TEXT OF COMMENTARY
Tess Vigeland: Today we're continuing our series Econ Fun-01, about what economists do with their free time. You know, how they have fun, or try to, if only their big money brains would turn off. Commentator Justin Wolfers takes exercise to a competitive level. What's economics got to do with it? For Justin, just about everything.
JUSTIN WOLFERS: I'm not just an economist, I'm also a runner, training for the Marine Corps Marathon.
Runners World magazine recently argued that marathon running is an incredibly cheap sport. All you need is a pair of shoes, and you're off and running. But they're wrong.
You see, they were emphasizing the out-of-pocket cost, which is small. But the foundation of all economics is something called opportunity cost. It says that the true cost of something is the alternative you have to give up.
So each hour that I spend running is an hour that I don't spend hanging out, working, or sleeping. How do I choose? Following economic theory, I keep doing an activity only as long as it yields greater benefits than the alternative.
And as I spend my hours slugging out the miles, I'm forced to confront my choices. Instead of sweating it out on the trails, I could take on extra teaching and earn a few extra bucks. And so going running costs me good money.
The same logic applies to you. Each hour you spend on your hobby is an hour you don't spend working harder to get a promotion, studying for a degree, or shopping around for the cheapest groceries.
By my calculations my 16-week training program comes at an opportunity cost of several thousand dollars. A quicker runner would have a smaller opportunity cost. It's only because I'm both slow and an economist that I fret that the world's cheapest sport is actually incredibly expensive.
But to an economist, the choice is still a no-brainer. We think you should only do what you love, and pay for it by doing what you are good at.
By sticking to economics, I make time for running. Rather than spend hundreds of dollars worth of time cleaning my house each Sunday, I hire a cleaner, who does a better job, at a better price.

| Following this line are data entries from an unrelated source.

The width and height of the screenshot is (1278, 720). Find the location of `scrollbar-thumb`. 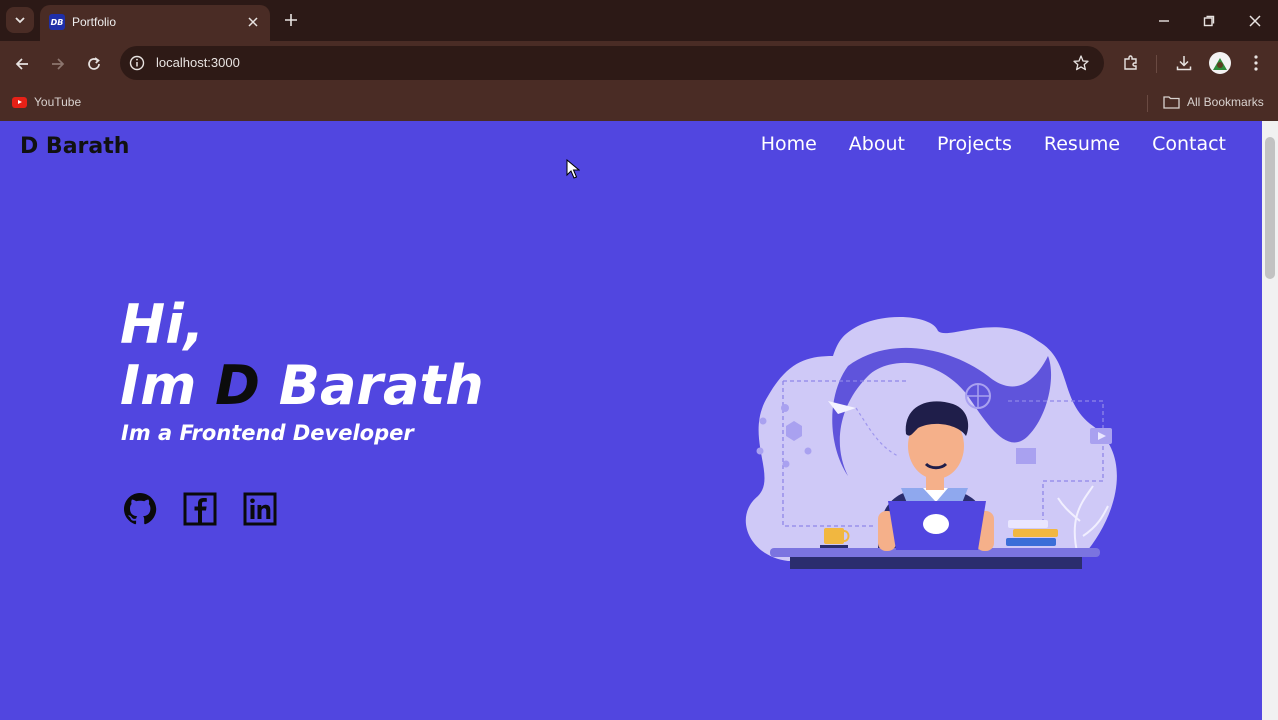

scrollbar-thumb is located at coordinates (1270, 208).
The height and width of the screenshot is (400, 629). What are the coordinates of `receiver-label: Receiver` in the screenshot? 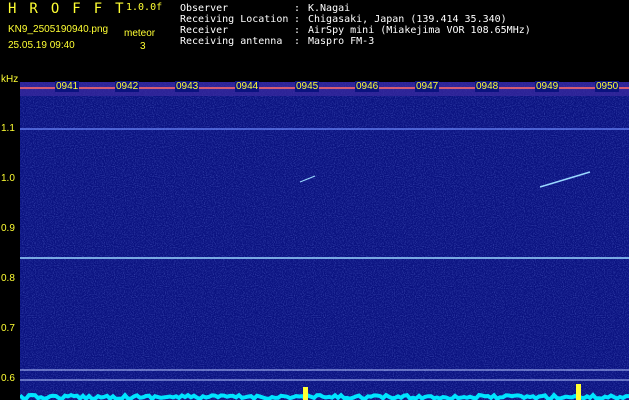 It's located at (204, 30).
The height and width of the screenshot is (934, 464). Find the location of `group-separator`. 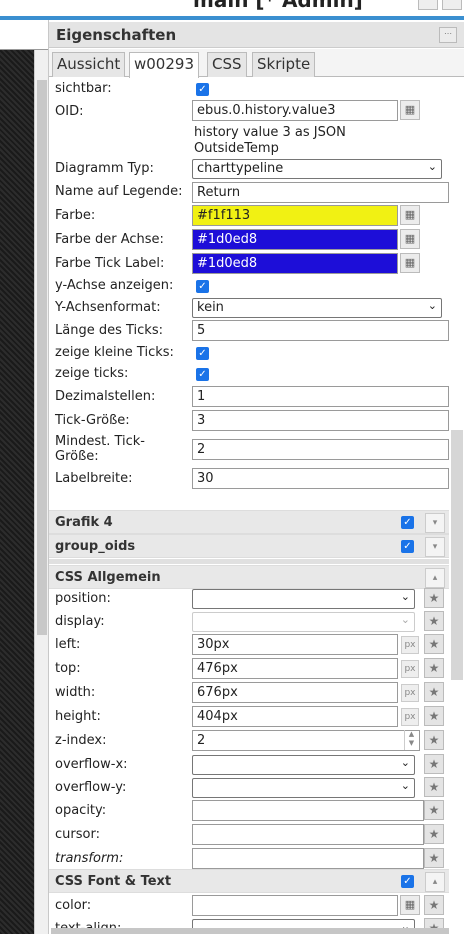

group-separator is located at coordinates (249, 562).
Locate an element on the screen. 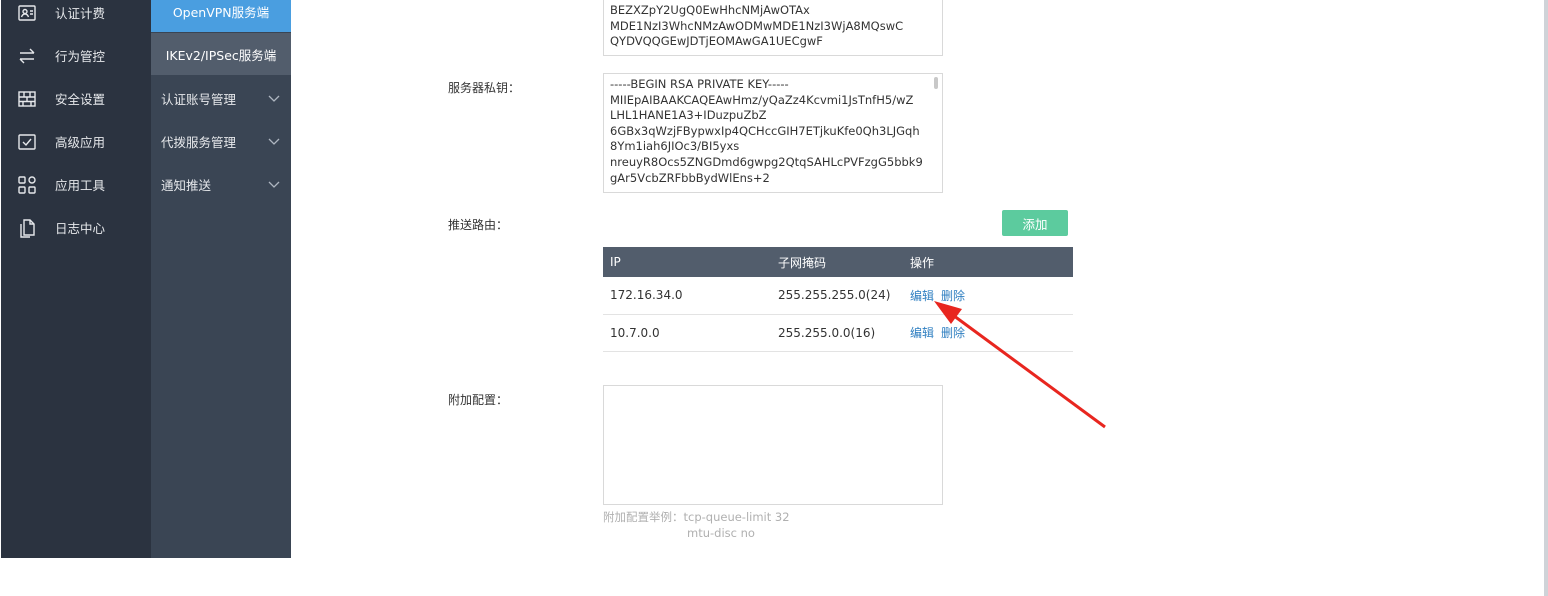 This screenshot has width=1548, height=596. hint-line: mtu-disc no is located at coordinates (721, 533).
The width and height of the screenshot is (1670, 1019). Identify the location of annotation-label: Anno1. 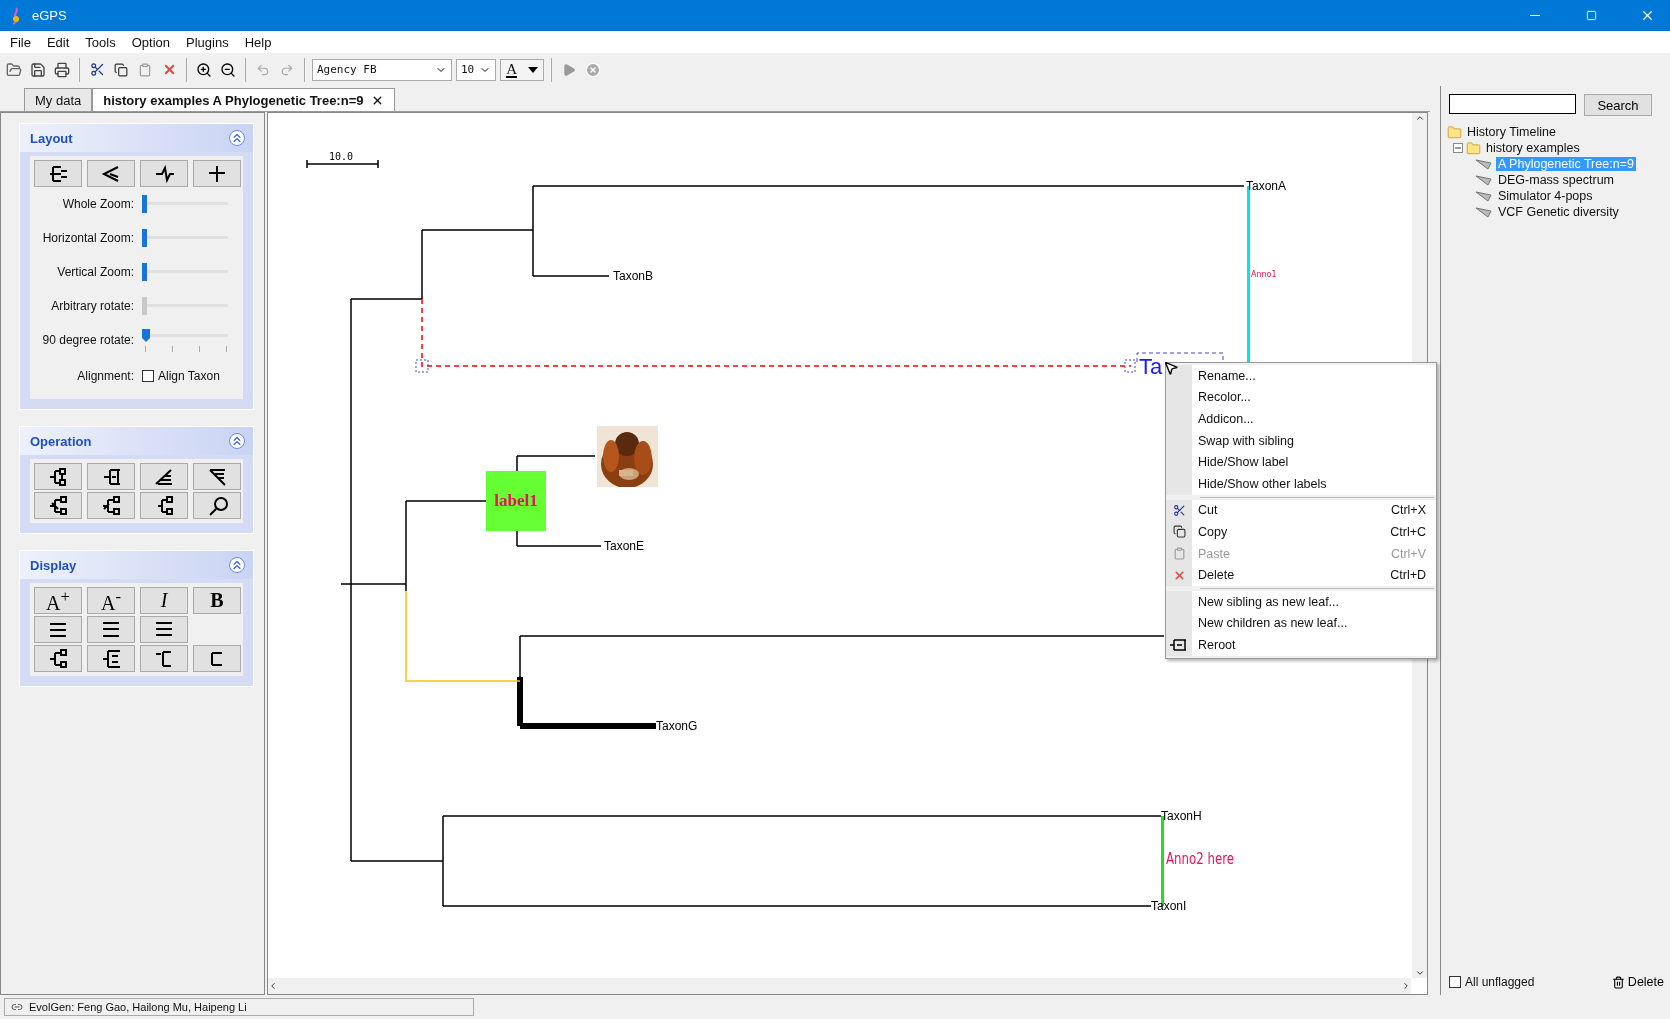
(1264, 274).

When a friend asks me to help them move, I write them a check to pay professional movers instead. It's just more efficient.
And while it can be hard to forgo extra income for a long run, it is even harder to justify wasting that time on Facebook. And with the time that saves, I'm pulling on my shoes to head out for another run.
VIGELAND: Justin Wolfers teaches business and public policy at The Wharton School at the University of Pennsylvania.